═════ EXERCISE INPUT
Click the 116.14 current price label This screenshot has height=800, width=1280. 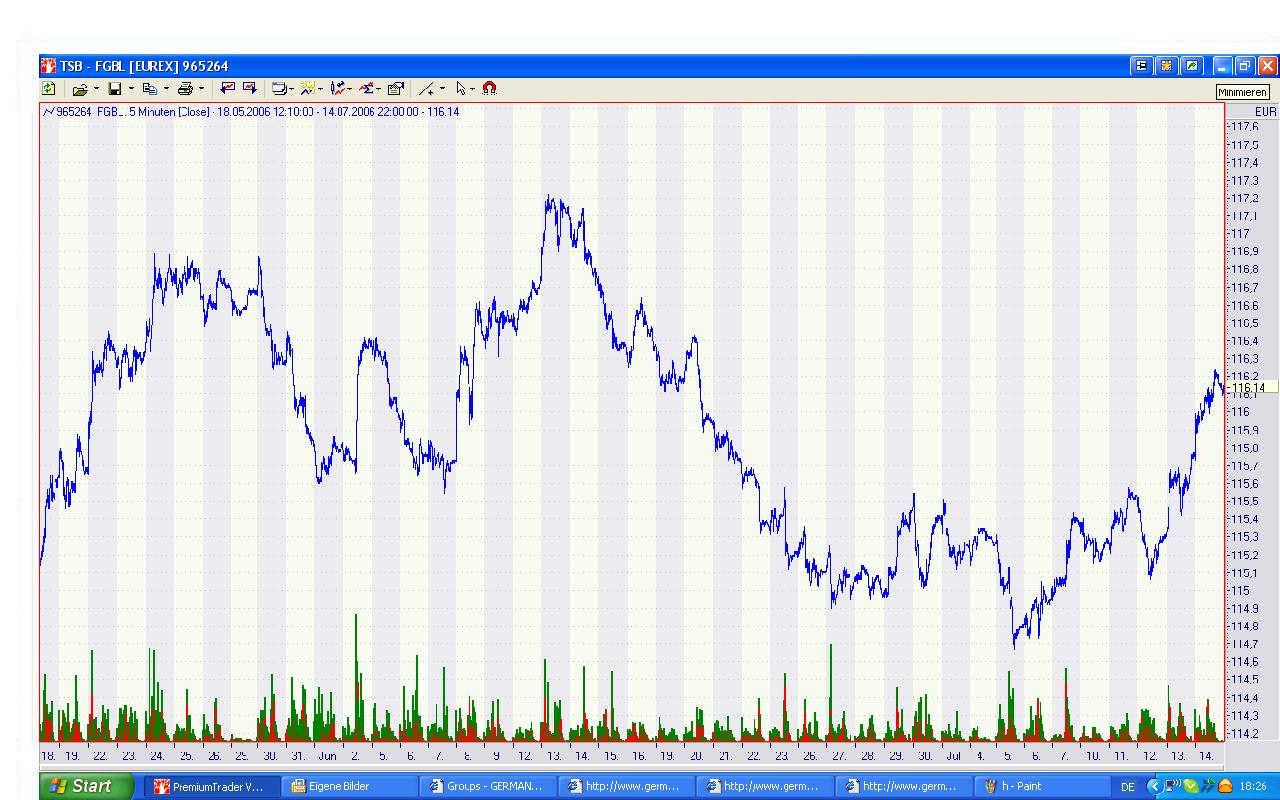pyautogui.click(x=1248, y=388)
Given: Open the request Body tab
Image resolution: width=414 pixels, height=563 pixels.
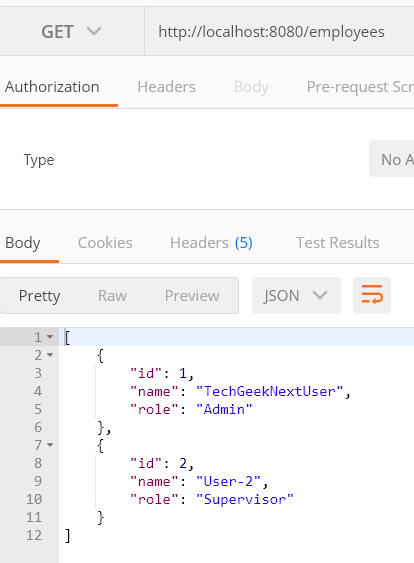Looking at the screenshot, I should [251, 87].

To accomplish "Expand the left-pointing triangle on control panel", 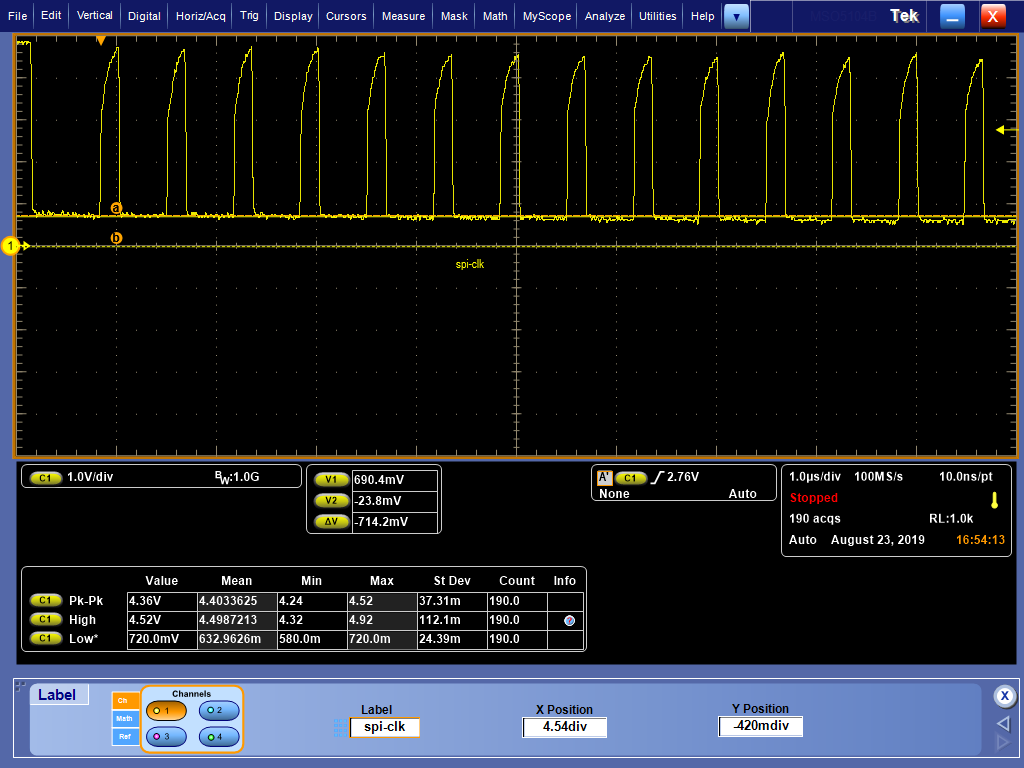I will click(x=1003, y=723).
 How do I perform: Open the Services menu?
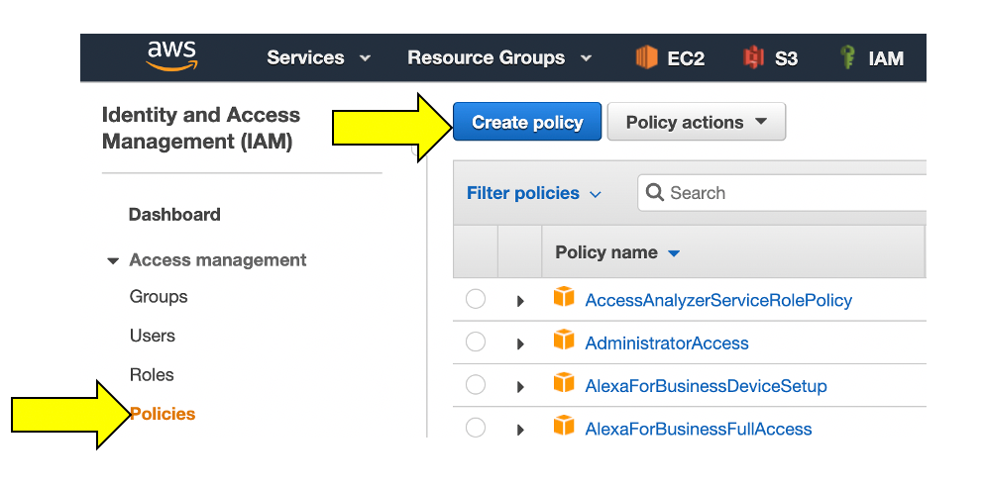(318, 58)
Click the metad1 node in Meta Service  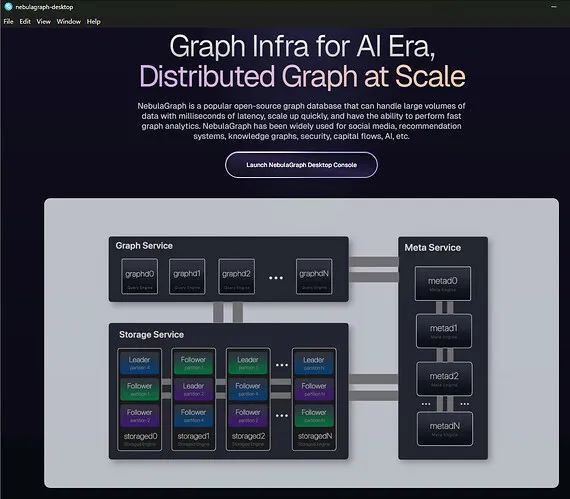444,331
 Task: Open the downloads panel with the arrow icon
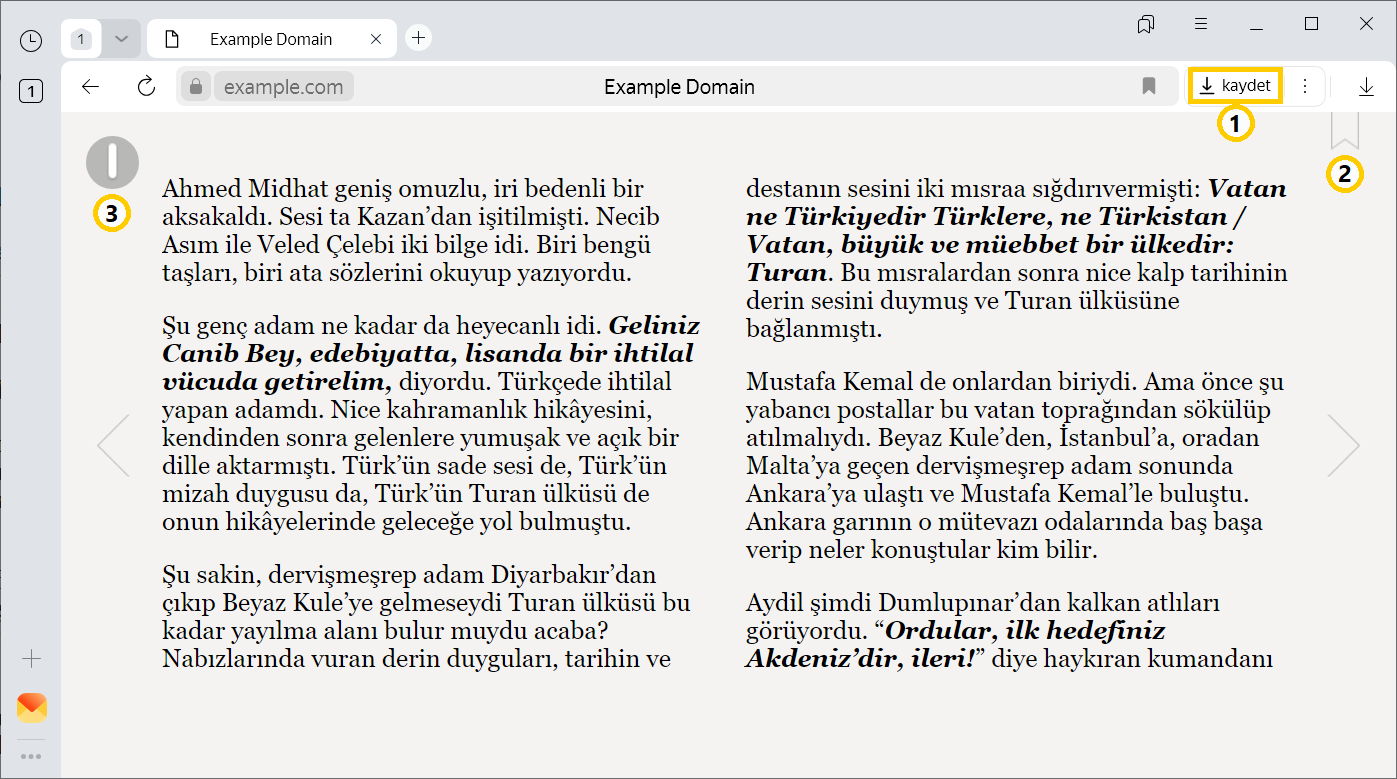(1366, 86)
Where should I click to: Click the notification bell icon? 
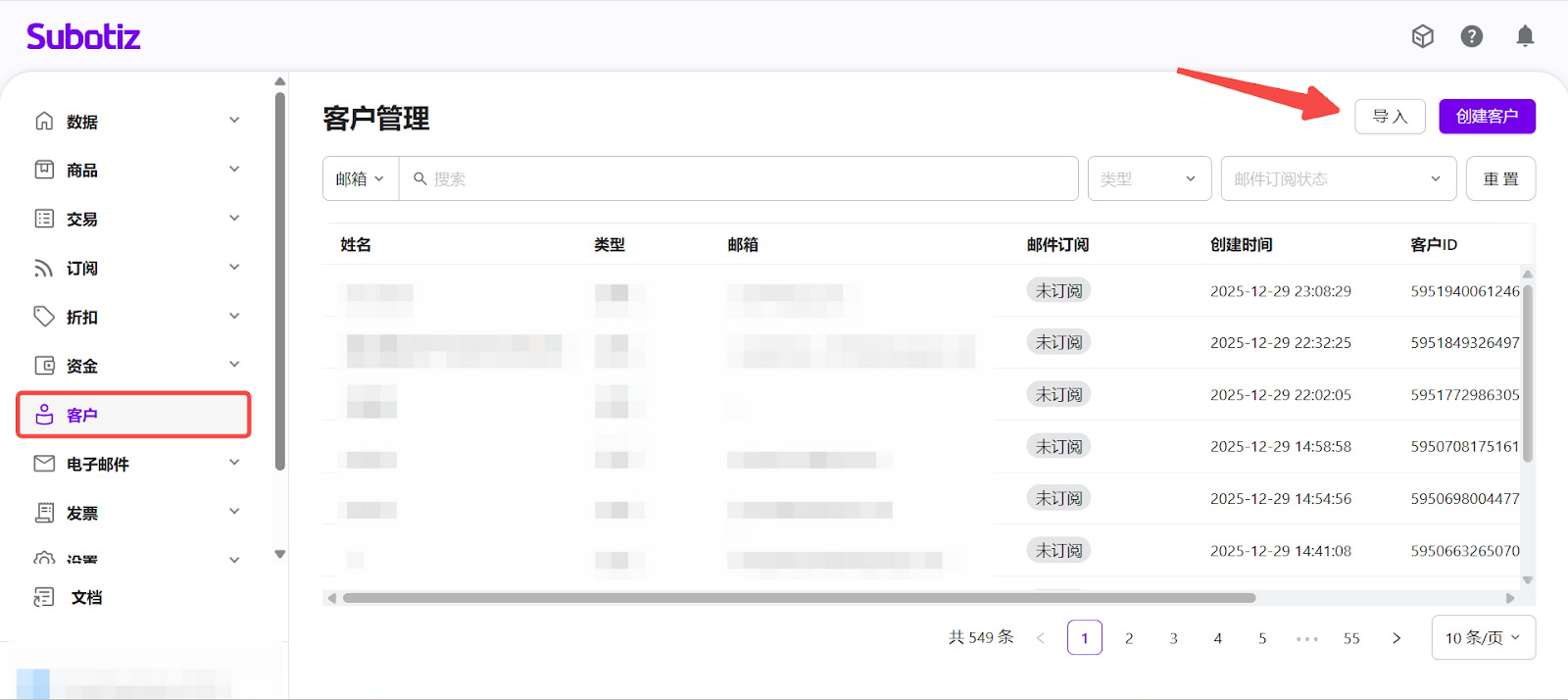(1525, 36)
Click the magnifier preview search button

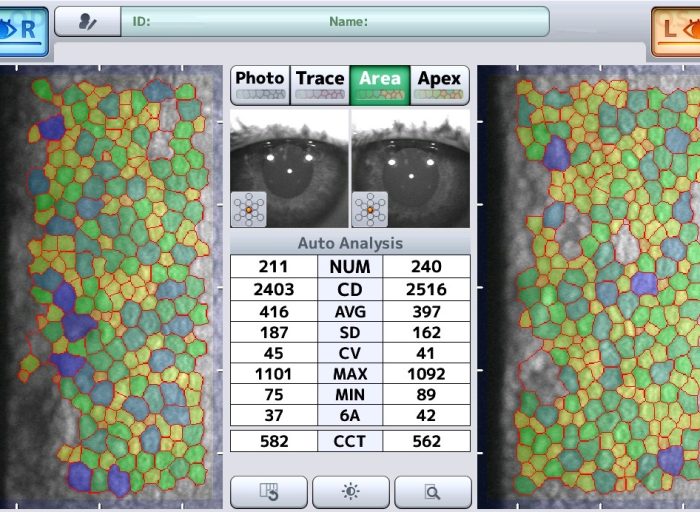click(x=432, y=491)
══════════
EXERCISE AIM ▸
Pull out every line in the records above that contains the word "Open", and copy each one unchanged.

EXPECTED OUTPUT ▸
Given: Open the request Body tab
 How do I perform: Open the Services menu?
 Task: Open the downloads panel with the arrow icon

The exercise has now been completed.